(Pixel coordinate grounding data)
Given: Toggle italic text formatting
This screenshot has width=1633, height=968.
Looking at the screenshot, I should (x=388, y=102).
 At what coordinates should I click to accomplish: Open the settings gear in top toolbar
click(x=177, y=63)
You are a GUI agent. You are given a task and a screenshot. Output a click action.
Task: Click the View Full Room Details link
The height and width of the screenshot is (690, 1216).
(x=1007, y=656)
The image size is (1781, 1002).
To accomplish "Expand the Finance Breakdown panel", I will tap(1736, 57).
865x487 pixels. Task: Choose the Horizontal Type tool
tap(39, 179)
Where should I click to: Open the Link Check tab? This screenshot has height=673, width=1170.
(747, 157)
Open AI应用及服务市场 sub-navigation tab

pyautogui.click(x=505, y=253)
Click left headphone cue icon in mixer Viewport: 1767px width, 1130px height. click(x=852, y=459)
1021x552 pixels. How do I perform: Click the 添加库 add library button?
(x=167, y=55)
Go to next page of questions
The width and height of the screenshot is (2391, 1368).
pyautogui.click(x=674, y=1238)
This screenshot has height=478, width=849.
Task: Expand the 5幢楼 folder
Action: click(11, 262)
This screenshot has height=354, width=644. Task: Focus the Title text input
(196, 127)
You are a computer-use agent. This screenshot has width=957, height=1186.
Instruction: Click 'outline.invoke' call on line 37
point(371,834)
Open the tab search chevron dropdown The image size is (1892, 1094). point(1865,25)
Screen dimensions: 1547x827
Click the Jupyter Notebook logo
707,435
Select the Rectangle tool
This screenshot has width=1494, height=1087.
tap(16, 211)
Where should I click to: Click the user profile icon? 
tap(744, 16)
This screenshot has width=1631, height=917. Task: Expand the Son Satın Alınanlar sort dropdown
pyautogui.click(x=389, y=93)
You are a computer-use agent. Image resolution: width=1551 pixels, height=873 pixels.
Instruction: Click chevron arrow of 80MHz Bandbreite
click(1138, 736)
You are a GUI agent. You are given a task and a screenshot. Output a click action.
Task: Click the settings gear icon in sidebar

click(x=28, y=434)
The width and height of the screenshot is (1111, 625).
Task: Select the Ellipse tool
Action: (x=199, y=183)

» **TASK REQUIREMENTS**: Make an exact transcription of the entries above.

» **SOLUTION BELOW**:
Given: Toggle italic text formatting
This screenshot has width=1633, height=968.
Looking at the screenshot, I should (x=388, y=102).
 At what coordinates should I click to accomplish: Open the settings gear in top toolbar
click(x=177, y=63)
You are a GUI agent. You are given a task and a screenshot. Output a click action.
Task: Click the View Full Room Details link
The height and width of the screenshot is (690, 1216).
(x=1007, y=656)
The image size is (1781, 1002).
To accomplish "Expand the Finance Breakdown panel", I will tap(1736, 57).
865x487 pixels. Task: Choose the Horizontal Type tool
tap(39, 179)
Where should I click to: Open the Link Check tab? This screenshot has height=673, width=1170.
(747, 157)
Open AI应用及服务市场 sub-navigation tab

pyautogui.click(x=505, y=253)
Click left headphone cue icon in mixer Viewport: 1767px width, 1130px height. click(x=852, y=459)
1021x552 pixels. How do I perform: Click the 添加库 add library button?
(x=167, y=55)
Go to next page of questions
The width and height of the screenshot is (2391, 1368).
pyautogui.click(x=674, y=1238)
This screenshot has height=478, width=849.
Task: Expand the 5幢楼 folder
Action: click(11, 262)
This screenshot has height=354, width=644. Task: Focus the Title text input
(196, 127)
You are a computer-use agent. This screenshot has width=957, height=1186.
Instruction: Click 'outline.invoke' call on line 37
point(371,834)
Open the tab search chevron dropdown The image size is (1892, 1094). point(1865,25)
Screen dimensions: 1547x827
Click the Jupyter Notebook logo
707,435
Select the Rectangle tool
This screenshot has width=1494, height=1087.
tap(16, 211)
Where should I click to: Click the user profile icon? 
tap(744, 16)
This screenshot has width=1631, height=917. Task: Expand the Son Satın Alınanlar sort dropdown
pyautogui.click(x=389, y=93)
You are a computer-use agent. Image resolution: width=1551 pixels, height=873 pixels.
Instruction: Click chevron arrow of 80MHz Bandbreite
click(1138, 736)
You are a GUI agent. You are given a task and a screenshot. Output a click action.
Task: Click the settings gear icon in sidebar

click(x=28, y=434)
The width and height of the screenshot is (1111, 625).
Task: Select the Ellipse tool
Action: (x=199, y=183)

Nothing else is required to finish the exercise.